Ox Carts and Early Travel to Western Manitoba -
Most early homesteaders hauled their possessions in Red River carts pulled by oxen, which were stronger and more durable than horses. However, oxen were extremely slow, 15 to 20 miles per day would be a reasonable distance. Some wagons were pulled by a yoke of two oxen, others by four. Most would have one or two cows tied behind the wagon and the usual dog.
Travel was often done in groups so that assistance could be offered when difficulties arose. Government guides were also apparently used in the early days. Snow, rain, mud, deep ruts on the trails as well as flies, mosquitoes, temperamental oxen, lost livestock, troublesome creek crossings and sand hills made travel difficult. If the wagons were heavily loaded, the problem sections of the trail in sandy, muddy, or hilly terrain might have to be travelled twice with the load split in half. One record indicates a time of three and a half days travel time from Winnipeg to Portage la Prairie, a distance of 60 miles, with two wagons and a yoke of oxen on each. This would be an average of 17 miles per day.

The Hudson Bay Trail from Winnipeg

The first settlers in Bradwardine district arrived about 1880. They travelled westward from Winnipeg on the Hudson Bay trail which followed the north side of the Assiniboine River through Headingly, Poplar Point, and High Bluff to Portage la Prairie.

The spring run-off in June of 1881 was exceptionally high, causing a flood on the Assiniboine which was at a 25-year high.
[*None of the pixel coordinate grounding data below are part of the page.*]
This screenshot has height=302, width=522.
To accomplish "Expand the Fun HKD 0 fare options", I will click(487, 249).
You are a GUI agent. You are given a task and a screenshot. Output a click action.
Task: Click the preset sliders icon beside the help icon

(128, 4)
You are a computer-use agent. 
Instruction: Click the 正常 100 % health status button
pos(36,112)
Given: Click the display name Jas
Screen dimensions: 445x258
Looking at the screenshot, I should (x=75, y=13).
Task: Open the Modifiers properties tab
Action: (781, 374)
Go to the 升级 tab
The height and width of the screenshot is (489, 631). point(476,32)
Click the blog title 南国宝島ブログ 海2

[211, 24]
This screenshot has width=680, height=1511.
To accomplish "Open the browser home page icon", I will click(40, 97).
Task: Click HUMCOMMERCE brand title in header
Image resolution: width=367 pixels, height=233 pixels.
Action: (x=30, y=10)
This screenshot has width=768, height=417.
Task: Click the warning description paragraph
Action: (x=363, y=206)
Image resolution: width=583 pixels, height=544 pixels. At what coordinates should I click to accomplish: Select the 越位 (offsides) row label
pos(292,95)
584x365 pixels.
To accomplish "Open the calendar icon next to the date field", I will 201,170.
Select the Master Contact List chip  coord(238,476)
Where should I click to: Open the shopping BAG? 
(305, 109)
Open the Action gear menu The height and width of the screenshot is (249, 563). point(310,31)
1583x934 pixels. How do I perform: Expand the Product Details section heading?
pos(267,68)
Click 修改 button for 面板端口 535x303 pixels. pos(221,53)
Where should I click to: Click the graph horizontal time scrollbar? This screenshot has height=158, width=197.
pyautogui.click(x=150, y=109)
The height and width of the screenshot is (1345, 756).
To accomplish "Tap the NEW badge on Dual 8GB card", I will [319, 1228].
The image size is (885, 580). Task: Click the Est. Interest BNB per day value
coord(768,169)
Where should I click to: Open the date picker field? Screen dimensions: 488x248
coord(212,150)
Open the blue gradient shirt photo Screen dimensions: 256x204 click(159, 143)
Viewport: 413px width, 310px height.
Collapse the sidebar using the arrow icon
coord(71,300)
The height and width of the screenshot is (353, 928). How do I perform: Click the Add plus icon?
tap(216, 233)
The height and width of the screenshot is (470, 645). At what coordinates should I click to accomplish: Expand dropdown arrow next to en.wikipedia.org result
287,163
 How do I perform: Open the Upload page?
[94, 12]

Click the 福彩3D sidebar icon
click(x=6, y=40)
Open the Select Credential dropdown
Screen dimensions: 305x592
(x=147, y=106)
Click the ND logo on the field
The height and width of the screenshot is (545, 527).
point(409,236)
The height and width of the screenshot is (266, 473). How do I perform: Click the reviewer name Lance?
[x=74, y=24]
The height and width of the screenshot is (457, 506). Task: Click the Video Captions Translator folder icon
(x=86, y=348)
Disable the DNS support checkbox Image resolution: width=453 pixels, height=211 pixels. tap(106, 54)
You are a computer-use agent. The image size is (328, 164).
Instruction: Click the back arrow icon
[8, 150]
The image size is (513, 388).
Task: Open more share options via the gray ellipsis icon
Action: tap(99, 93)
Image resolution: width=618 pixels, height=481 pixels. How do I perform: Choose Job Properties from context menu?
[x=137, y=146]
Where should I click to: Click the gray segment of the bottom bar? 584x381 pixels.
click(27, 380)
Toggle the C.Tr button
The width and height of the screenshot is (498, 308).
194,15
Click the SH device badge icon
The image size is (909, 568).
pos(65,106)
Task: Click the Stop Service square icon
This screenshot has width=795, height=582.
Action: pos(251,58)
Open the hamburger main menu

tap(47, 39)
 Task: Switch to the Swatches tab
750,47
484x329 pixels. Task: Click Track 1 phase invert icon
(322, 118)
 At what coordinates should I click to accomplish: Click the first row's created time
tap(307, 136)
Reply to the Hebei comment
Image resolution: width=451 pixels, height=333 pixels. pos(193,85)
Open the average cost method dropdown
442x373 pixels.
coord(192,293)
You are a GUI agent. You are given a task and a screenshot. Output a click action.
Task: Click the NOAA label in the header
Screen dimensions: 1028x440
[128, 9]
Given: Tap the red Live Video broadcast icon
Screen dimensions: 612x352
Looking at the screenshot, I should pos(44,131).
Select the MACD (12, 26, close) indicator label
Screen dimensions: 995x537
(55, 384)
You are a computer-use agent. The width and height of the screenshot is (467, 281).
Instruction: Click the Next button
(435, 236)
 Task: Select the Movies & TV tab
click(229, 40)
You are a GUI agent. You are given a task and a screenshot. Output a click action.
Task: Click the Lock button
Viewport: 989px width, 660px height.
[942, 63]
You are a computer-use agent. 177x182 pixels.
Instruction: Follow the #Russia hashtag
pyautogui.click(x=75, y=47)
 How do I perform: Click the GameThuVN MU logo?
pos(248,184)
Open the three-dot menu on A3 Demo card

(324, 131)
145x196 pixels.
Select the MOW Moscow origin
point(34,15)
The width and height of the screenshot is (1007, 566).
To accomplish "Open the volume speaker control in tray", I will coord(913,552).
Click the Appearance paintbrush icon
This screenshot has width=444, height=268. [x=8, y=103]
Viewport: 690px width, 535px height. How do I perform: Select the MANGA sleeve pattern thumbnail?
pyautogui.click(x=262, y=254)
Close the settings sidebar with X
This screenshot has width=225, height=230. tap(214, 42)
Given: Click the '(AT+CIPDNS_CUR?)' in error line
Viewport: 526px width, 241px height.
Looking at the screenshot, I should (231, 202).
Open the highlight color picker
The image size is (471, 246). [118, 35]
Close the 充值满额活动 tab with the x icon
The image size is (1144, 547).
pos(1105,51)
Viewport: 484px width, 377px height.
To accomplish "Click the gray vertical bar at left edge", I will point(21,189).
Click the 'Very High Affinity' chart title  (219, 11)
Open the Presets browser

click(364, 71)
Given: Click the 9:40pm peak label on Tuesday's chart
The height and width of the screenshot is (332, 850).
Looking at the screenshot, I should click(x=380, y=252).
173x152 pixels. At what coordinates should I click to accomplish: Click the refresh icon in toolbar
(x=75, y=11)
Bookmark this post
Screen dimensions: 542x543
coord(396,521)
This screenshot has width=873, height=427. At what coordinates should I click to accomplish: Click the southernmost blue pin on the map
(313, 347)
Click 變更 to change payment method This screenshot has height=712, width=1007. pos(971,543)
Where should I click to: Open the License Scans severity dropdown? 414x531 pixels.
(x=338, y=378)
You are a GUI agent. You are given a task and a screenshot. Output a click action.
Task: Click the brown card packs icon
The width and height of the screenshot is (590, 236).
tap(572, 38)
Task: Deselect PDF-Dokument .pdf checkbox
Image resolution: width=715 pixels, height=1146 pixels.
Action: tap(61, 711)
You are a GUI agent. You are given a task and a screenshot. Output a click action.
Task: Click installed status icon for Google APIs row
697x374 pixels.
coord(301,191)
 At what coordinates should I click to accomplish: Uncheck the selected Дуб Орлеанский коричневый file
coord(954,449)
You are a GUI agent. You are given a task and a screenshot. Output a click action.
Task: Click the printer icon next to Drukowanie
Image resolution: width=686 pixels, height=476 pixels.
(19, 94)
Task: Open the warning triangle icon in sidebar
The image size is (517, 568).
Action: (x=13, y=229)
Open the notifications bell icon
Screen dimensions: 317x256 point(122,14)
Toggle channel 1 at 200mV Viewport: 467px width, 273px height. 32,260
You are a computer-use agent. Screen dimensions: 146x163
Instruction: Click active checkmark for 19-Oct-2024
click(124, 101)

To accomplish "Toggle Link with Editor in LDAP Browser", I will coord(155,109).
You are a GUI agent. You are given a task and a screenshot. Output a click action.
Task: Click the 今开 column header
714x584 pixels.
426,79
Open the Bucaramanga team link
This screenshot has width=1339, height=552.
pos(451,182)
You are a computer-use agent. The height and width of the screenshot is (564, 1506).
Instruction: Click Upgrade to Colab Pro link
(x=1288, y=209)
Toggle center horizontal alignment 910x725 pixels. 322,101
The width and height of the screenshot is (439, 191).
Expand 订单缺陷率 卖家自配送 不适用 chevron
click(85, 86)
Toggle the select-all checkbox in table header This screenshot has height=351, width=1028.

The streets of Portage la Prairie that spring were reported to be virtual seas of mud and water. The flood caused major difficulties for the settlers traveling that year. Merchants and freight companies delivered goods of all to this boom town by steam boats travelling on the Assiniboine River. Settlers obtained their final provisions at Portage la Prairie, and many shipped their goods there by boat in order to save time, and to avoid the many problems with mud, broken down wagons and stubborn ox learns.

After leaving Portage la Prairie, the south branch of the trail passed by Rat Creek, Beaver Creek, McKinnon Creek, through the sand hills to Pine Creek (north of present Melbourne). It continued through more sand hills to Oberon, Fingerboard, Moore Park, and Rapid City. The south branch of the Hudson Bay trail continued northwest after leaving Rapid City and re-joined the north branch a few miles east of Salt Lake, near Strathclair.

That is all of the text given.